O grupo composto por David Fonseca (voz e guitarra), Sofia Lisboa (voz), Rui Costa (baixo) e Tozé Pedrosa (bateria) passou pela Super Bock Arena, no Porto, em novembro. Esta sexta-feira, 12 de dezembro, subiu ao palco da MEO Arena, a maior sala de espetáculos onde vai atuar novamente este sábado.
Tal como os fãs já esperavam, a apresentação foi uma viagem de nostalgia, numa espécie de carrossel de emoções ao som dos maiores hits. A história começou pelas 21h30, com os primeiros acordes de “Goodbye Tomorrow”, capazes de criar o ambiente para o resto da noite. “Old Letters”, segundo tema da setlist, acentuou precisamente a boa energia no recinto.
Quando chegou a altura de “Dying Young”, a MEO Arena, no Parque das Nações, em Lisboa, pintou-se de diferentes cores graças ao jogo de luzes que intensificou a apresentação. Emocionados ao serem acompanhados em cada verso, os artistas agradeceram ao público — replicados sempre com aplausos de uma sala inteira.
Seguiram-se temas emblemáticos como “Borrow” e “Empty Happy Song”, que faz parte de “Only Pain Is Real”, o segundo álbum da banda editado em 2000. O momento mais emocional da noite chegou com “Eu Não Sei Dizer”, composta para corresponder à única exigência imposta pela editora Universal à banda: gravar uma canção em português.
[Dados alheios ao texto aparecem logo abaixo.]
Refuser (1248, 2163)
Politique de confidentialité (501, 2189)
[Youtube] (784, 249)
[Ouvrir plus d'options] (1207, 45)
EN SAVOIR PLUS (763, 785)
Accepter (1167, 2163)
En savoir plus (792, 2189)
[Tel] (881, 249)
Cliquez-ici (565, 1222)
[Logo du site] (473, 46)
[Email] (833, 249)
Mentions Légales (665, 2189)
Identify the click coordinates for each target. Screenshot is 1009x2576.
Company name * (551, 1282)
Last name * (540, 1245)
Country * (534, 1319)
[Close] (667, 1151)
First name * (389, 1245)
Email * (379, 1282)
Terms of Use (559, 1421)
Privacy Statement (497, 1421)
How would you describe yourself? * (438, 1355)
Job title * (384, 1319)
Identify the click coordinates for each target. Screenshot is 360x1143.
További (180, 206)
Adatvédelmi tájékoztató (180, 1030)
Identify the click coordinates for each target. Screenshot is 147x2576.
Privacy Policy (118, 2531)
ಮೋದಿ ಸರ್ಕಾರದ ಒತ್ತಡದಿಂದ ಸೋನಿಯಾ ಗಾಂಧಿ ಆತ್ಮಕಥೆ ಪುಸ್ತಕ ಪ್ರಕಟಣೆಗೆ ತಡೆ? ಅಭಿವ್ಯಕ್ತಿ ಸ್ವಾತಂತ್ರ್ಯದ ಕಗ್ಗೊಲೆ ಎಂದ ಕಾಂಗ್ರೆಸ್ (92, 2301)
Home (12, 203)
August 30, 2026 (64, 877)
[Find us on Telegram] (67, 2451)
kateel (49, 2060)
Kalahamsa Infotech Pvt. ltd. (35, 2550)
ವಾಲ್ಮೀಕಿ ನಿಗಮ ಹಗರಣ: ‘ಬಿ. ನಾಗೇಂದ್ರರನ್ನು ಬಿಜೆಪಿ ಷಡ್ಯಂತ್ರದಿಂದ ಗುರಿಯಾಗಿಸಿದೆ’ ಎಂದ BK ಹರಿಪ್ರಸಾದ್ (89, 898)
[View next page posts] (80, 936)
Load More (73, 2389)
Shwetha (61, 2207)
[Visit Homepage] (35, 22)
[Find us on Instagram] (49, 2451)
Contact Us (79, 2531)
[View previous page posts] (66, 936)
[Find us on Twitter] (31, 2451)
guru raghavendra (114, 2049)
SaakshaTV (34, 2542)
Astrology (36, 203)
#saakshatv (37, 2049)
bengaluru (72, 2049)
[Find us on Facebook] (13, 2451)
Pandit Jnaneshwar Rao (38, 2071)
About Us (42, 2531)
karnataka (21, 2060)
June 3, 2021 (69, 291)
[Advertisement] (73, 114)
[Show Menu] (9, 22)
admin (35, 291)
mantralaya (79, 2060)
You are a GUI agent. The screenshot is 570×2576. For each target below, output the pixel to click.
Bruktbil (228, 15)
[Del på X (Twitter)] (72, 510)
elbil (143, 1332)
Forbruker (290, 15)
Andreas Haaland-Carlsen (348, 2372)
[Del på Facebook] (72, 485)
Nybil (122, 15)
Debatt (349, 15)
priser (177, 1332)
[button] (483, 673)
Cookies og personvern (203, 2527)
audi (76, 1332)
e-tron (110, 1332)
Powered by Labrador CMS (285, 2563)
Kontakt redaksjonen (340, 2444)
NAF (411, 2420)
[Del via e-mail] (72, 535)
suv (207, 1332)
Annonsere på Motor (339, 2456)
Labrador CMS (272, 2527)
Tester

Lanternas acesas e sussurros encheram a nave espacial lisboeta, culminando num abraço emocionado entre os vocalistas.
“Cry” surgiu envolta numa história sobre uma cassete de 12 minutos criada por Rui Costa para desafiar David Fonseca a escrever uma letra inédita. O público escutou em silêncio absoluto, reservado para instantes genuínos. No final, houve ainda mais emoção em palco e uma ovação comovida da MEO Arena. O ambiente alterou-se com “A Little Respect”, revelando a faceta criativa dos Silence 4, dando espaço à plateia para cantar em uníssono.
O desfecho chegou com “Only Pain Is Real” e “My Friends”, uma canção dedicada aos fãs que, na verdade, são também amigos do grupo. O encore incluiu “Transplantation”, “Breeders”, mais uma versão de “A Little Respect”, “Borrow” e “My Friends” novamente, com o público empenhado até o último minuto.